A blend of science, fiction and futurism, the artist also explores his childhood experiences of dealing with asthmatic. The subjects in his paintings are thought-provoking, projecting the future in today’s vision.

As for the Ghanaian artist with specialty in sculpture, Michael Jackson Blebo, his artistic journey traverses geological formations, material memory and architecture in his collection called ‘Spaces of Scent.’

Using charcoal, phyto (natural pigment), earth colours, bentonite clay and steel pipes, he confronts the viewer with shifting perspectives on materiality and the fluidity of organic forms.

Driven by the need to catalyse critical conversations, Neec Nonso excavates memories and experiences with the series ‘What was dead was never dead.’ It is an on-going project that examines the belief in reincarnation and the posthumous existence of the dead.

Borne by still images and augmented reality, the works raises questions about the afterlife with intimate family stories as well as popular myths and taboos. The native of Aguleri, Anambra started his online series called ‘Aguleri stories’ which tells the story of an Igbo community that has gained notoriety for its boundary wars with neighbours.

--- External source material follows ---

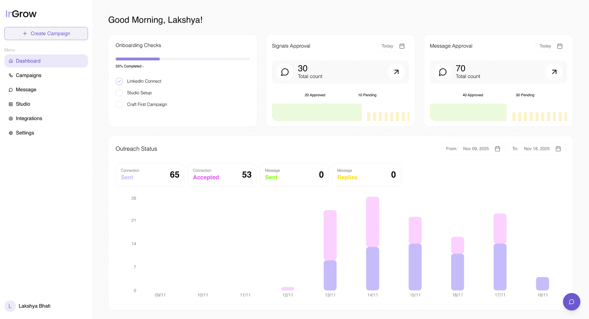Open the Dashboard from the sidebar
Screen dimensions: 589x319
coord(28,61)
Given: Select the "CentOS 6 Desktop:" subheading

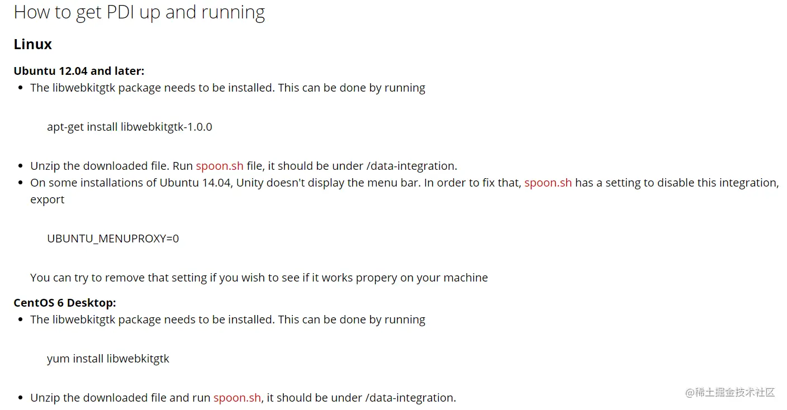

Nonso won the best portfolio at the LagosPhoto Festival in 2019 and was awarded a one-year residency programme at the African Artists’ Foundation, Lagos.

Before she gave the audience a taste of her performance art, the Harare-based artist, Nothando Chiwanga exhibited her photography series titled ‘Muroora Weguta’ which considers the relationship between patriarchal enforcement and the roles of women in African society.

The self-portrait artist deploys her body as a medium of memory and fiction to reveal the complex nature of young womanhood in a dynamic society. With photography, film and performance, Chiwanga domesticates the African discourse on young women with cross-generational appeal.